Most of Europe has been brutally winded by the energy shortage currently plaguing the continent.
Sanctions on Russian oil and gas following the Kremlin’s invasion of Ukraine have brought a number of long standing issues – such as underinvestment and low storage – to the fore.
From Italy to Iceland, governments are working to secure energy supplies and to soften the blow of mounting bills on households.
And while a lack of energy and rising costs is a continent wide problem, it is something the UK has been particularly susceptible to, and bills have soared ahead of comparable countries in Europe.
Just a couple of days into the job, Prime Minister Liz Truss was forced to step in, announcing a £2,500 a year cap on bills for the next two years.
On the whole the intervention was welcomed with open arms, but recent months have caused people in the UK to question why they are paying more than their closest neighbours.
Exposure to gas
“History is a good guide for the future here,” said Professor Paul de Leeuw, director of the energy transition institute at Robert Gordon University.
“Over the last few decades, the UK has been relying more heavily on natural gas for heating and electricity generation than its European neighbours.
“Currently over 44% of all the electricity in the UK is generated by gas-fired power stations.
“This compares to around 22% across the EU, where nuclear and renewables play a bigger part in the generation mix.”
In the last year the wholesale price of gas has skyrocketed by more than 400%, driven by less supply from Russia, more demand from Asia, and low wind speeds.
The UK’s high dependency on the fuel means it has felt the sharp edge of this shortage, and a lack of options for storing the fuel has made the crisis even worse.
Professor de Leeuw said: “Compared to our European neighbours, the UK has very limited gas storage capacity (up to 5 days versus up to 90 days in Germany).
“This makes the UK more dependent on accessing gas in the short-term markets and therefore more exposed to price volatility.”
It is an issue Westminster is trying to address, and Centrica is close to reopening the North Sea Rough gas storage field, which shut in 2017.
If everything goes to plan, fuel could start to flow into the facility imminently, providing a welcome buffer as winter creeps nearer.
Storage is just one piece of the puzzle though, and Professor de Leeuw believes “fundamental market reform” is needed to bring down electricity prices in the long run.
In recent years the UK has consistently multiplied its renewables sources, but a flaw means low cost renewable energy isn’t as cheap as it should be.
Professor de Leeuw said: “UK electricity prices are determined – every 30 minutes – by the cost of the last unit of energy acquired to meet the UK’s electricity demand and the electricity required to balance the grid.
“Most of the time, the marginal electricity required is generated by using gas-fired power stations.
“This means lower-cost renewable energy is sold at the same price as more expensive fossil fuel-generated electricity. It also directly links the cost of electricity in the UK to the rocketing and often highly volatile spot market for gas, which has a disproportionate impact on UK electricity prices.”
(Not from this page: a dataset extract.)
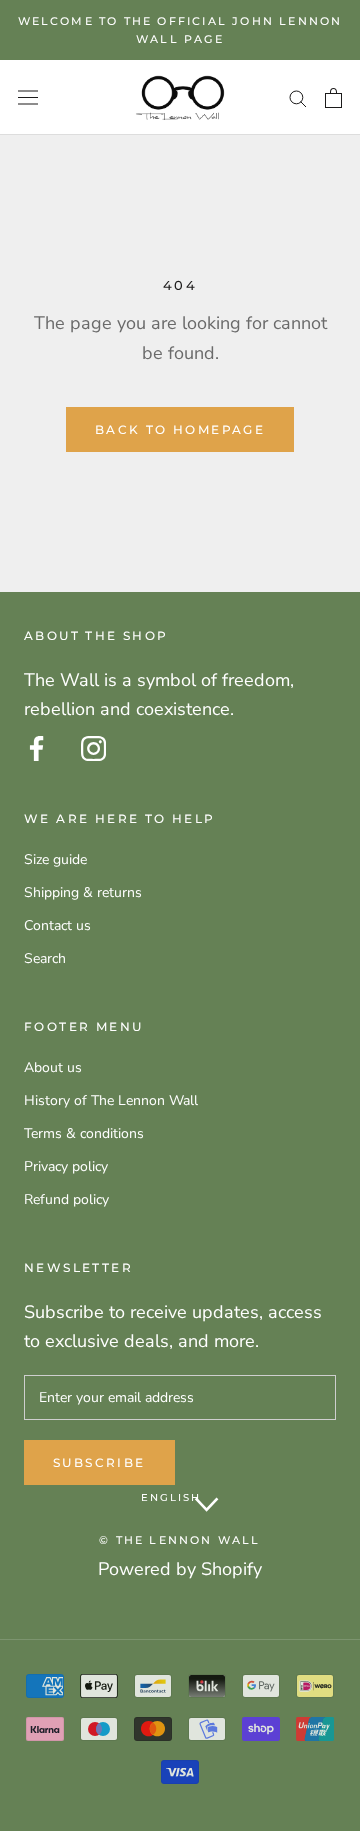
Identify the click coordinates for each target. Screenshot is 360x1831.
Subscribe (99, 1462)
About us (53, 1067)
Ms Truss has already pledged to decouple the price of green energy from gas by bringing renewable projects that went live before 2015 onto Contracts for Difference (CfD).
The long-term deals guarantee developers a fixed price for their power; if the market rate drops below that level, the government will cover the difference, and vice versa.
Professor de Leeuw said: “By decoupling electricity prices from gas prices, the UK will be able to price electricity closer to the actual costs of electricity generation.
“Inevitably this will be a complex and time-consuming process, but the prize for the consumer will be lower and more predictable utility bills.
“This will be a smarter, cheaper and greener way to manage the cap in the long term and should be a ‘win-win’ for all.”